# About this exercise
Would you retype exactly the lines from the one containing "تطبيقات (222, 2237)" through the last line of the records below, and nothing else?

Dataset excerpts START

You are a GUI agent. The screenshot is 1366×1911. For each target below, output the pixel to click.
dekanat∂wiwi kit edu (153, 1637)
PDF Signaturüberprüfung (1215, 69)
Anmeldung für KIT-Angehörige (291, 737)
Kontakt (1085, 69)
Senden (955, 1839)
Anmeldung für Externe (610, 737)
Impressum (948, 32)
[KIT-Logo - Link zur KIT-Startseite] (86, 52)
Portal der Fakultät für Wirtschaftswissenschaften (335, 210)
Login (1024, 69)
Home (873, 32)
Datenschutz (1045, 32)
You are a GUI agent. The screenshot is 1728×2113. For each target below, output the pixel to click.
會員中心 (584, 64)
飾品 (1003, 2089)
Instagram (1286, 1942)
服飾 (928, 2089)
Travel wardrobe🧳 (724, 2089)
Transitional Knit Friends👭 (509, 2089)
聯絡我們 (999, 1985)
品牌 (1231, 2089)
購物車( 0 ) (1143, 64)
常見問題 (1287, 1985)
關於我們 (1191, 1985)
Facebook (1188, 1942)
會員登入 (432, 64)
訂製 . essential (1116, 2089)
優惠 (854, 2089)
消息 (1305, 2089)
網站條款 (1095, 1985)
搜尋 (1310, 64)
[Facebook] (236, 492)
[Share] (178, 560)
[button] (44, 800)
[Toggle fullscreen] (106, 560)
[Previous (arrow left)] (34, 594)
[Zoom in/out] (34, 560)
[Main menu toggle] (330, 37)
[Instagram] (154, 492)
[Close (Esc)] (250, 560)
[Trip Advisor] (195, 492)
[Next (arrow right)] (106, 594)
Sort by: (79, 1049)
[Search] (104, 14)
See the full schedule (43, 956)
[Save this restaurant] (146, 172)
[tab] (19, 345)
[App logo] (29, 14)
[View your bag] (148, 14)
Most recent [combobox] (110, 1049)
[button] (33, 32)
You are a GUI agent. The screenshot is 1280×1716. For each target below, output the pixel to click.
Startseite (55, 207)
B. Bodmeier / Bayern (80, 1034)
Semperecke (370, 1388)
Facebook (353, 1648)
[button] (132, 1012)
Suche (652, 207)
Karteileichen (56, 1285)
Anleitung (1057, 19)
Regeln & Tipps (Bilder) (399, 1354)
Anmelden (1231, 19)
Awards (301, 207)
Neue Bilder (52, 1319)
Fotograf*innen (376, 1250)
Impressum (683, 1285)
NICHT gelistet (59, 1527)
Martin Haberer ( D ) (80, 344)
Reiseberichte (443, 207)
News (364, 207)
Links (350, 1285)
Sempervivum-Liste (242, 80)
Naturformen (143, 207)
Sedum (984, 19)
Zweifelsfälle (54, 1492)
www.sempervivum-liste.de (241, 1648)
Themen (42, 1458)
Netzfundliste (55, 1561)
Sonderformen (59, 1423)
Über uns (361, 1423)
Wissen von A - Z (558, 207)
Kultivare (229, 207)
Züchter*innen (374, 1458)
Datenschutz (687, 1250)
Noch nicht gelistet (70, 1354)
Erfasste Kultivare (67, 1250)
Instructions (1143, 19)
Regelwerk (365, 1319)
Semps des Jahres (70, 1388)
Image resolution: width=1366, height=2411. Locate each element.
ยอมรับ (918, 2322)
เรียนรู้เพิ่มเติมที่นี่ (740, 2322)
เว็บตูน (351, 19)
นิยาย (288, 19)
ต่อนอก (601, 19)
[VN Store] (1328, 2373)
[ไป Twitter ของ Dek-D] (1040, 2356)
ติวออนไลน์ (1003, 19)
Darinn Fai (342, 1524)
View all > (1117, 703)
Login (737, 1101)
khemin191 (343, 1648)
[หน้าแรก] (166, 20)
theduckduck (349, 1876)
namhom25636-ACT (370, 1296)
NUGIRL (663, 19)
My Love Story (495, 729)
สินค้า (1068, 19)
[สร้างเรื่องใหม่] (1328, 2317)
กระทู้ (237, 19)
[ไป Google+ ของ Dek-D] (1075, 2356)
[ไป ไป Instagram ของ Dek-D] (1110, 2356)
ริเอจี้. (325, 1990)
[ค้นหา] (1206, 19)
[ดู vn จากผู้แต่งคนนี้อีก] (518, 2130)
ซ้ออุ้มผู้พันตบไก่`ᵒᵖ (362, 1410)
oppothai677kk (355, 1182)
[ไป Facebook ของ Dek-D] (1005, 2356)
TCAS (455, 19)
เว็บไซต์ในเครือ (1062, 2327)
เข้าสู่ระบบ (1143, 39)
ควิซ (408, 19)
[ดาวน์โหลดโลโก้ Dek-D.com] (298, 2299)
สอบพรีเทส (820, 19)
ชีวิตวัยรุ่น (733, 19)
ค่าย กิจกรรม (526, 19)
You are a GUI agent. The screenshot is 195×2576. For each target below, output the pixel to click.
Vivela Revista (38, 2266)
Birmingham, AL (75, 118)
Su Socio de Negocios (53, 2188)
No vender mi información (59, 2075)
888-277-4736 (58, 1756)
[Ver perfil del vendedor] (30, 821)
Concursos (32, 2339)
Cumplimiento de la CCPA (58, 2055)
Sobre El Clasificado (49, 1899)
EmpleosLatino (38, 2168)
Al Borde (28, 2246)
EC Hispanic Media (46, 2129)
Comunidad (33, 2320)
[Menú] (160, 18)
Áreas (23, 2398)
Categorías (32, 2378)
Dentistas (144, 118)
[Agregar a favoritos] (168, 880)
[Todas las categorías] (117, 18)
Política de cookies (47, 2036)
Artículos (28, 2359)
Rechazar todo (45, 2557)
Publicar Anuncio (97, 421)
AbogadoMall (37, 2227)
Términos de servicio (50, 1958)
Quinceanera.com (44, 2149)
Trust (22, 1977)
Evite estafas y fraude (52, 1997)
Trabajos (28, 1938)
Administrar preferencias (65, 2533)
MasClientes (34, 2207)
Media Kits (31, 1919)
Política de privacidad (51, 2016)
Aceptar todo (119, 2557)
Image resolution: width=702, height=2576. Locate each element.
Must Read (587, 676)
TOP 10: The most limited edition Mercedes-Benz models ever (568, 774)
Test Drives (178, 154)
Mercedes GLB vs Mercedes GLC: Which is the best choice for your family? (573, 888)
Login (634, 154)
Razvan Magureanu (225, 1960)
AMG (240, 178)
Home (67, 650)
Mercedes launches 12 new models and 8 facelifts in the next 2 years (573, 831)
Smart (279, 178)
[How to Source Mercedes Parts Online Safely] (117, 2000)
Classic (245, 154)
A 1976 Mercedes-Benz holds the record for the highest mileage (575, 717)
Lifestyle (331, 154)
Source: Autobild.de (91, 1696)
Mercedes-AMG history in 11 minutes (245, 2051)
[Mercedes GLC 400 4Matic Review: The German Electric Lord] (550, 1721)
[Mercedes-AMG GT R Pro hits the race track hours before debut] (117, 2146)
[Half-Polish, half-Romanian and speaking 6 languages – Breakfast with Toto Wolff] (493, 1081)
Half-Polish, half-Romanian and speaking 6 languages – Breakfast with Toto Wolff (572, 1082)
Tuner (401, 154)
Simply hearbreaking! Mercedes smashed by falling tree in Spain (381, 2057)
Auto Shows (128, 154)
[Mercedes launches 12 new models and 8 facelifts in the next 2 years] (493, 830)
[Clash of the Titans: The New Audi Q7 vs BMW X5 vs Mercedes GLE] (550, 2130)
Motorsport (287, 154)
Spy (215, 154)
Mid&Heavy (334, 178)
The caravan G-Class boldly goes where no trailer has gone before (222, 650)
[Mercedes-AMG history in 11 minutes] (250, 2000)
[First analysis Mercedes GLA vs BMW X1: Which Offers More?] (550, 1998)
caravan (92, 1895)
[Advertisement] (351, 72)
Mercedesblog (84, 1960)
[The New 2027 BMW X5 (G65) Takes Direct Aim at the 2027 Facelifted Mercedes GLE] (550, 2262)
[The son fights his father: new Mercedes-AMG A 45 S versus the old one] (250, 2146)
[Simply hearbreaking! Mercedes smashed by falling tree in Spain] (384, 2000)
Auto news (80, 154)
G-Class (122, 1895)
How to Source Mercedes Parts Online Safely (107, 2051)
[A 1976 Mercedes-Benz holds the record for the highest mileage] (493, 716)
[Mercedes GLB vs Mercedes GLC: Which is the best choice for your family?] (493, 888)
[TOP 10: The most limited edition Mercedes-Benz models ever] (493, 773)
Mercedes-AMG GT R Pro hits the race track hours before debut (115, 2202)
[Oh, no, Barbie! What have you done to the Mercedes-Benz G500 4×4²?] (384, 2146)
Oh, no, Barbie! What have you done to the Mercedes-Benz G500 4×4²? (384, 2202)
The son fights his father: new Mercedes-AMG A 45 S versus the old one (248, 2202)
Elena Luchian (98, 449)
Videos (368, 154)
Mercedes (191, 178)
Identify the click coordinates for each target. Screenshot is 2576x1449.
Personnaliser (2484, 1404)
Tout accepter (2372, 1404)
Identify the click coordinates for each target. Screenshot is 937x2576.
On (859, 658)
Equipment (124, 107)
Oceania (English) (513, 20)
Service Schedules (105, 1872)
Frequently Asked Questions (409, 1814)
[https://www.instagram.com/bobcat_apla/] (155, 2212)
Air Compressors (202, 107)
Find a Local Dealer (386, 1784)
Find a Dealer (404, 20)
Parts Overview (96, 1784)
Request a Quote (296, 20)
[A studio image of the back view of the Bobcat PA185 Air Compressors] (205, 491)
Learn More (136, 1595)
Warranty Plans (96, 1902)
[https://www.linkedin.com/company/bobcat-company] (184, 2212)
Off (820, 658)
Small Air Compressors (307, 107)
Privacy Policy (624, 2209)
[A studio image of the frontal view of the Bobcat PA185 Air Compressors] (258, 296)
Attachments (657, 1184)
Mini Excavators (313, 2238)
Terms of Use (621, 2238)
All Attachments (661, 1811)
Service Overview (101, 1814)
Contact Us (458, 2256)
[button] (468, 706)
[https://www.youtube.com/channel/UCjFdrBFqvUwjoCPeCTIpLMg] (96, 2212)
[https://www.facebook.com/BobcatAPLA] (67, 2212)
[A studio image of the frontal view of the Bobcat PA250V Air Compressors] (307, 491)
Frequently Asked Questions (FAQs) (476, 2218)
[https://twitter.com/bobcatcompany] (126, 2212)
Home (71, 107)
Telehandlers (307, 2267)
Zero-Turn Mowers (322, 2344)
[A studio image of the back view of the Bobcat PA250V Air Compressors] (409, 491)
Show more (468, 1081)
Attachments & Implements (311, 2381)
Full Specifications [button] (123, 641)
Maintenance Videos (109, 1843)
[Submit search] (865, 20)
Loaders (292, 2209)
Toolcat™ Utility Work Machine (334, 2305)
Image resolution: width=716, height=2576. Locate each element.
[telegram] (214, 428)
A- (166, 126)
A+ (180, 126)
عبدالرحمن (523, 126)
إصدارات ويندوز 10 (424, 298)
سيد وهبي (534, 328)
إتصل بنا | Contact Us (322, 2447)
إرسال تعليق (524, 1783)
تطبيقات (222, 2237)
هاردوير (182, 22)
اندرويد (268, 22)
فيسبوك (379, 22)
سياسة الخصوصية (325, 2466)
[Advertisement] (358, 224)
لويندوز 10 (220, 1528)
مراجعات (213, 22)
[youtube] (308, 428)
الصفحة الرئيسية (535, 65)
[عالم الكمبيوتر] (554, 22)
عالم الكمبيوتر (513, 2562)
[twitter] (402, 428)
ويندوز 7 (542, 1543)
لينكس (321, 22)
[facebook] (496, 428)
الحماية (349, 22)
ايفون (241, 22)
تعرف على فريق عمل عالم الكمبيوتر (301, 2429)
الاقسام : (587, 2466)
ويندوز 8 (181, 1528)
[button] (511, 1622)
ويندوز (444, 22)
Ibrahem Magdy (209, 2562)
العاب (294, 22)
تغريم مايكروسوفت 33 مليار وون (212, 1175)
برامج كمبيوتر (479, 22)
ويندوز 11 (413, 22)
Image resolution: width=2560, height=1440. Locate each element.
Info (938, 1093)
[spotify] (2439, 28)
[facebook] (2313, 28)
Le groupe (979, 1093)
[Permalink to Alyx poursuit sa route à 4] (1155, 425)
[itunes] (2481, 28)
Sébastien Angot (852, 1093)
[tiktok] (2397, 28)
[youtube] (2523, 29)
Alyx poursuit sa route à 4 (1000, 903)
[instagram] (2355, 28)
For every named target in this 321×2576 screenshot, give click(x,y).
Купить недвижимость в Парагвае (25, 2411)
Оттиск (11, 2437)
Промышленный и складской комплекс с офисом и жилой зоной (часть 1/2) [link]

Dataset excerpts END

# Written reply
تطبيقات (222, 2237)
هاردوير (182, 22)
اندرويد (268, 22)
فيسبوك (379, 22)
سياسة الخصوصية (325, 2466)
[Advertisement] (358, 224)
لويندوز 10 (220, 1528)
مراجعات (213, 22)
[youtube] (308, 428)
الصفحة الرئيسية (535, 65)
[عالم الكمبيوتر] (554, 22)
عالم الكمبيوتر (513, 2562)
[twitter] (402, 428)
ويندوز 7 (542, 1543)
لينكس (321, 22)
[facebook] (496, 428)
الحماية (349, 22)
ايفون (241, 22)
تعرف على فريق عمل عالم الكمبيوتر (301, 2429)
الاقسام : (587, 2466)
ويندوز 8 (181, 1528)
[button] (511, 1622)
ويندوز (444, 22)
Ibrahem Magdy (209, 2562)
العاب (294, 22)
تغريم مايكروسوفت 33 مليار وون (212, 1175)
برامج كمبيوتر (479, 22)
ويندوز 11 (413, 22)
Image resolution: width=2560, height=1440. Locate each element.
Info (938, 1093)
[spotify] (2439, 28)
[facebook] (2313, 28)
Le groupe (979, 1093)
[Permalink to Alyx poursuit sa route à 4] (1155, 425)
[itunes] (2481, 28)
Sébastien Angot (852, 1093)
[tiktok] (2397, 28)
[youtube] (2523, 29)
Alyx poursuit sa route à 4 (1000, 903)
[instagram] (2355, 28)
For every named target in this 321×2576 screenshot, give click(x,y).
Купить недвижимость в Парагвае (25, 2411)
Оттиск (11, 2437)
Промышленный и складской комплекс с офисом и жилой зоной (часть 1/2) [link]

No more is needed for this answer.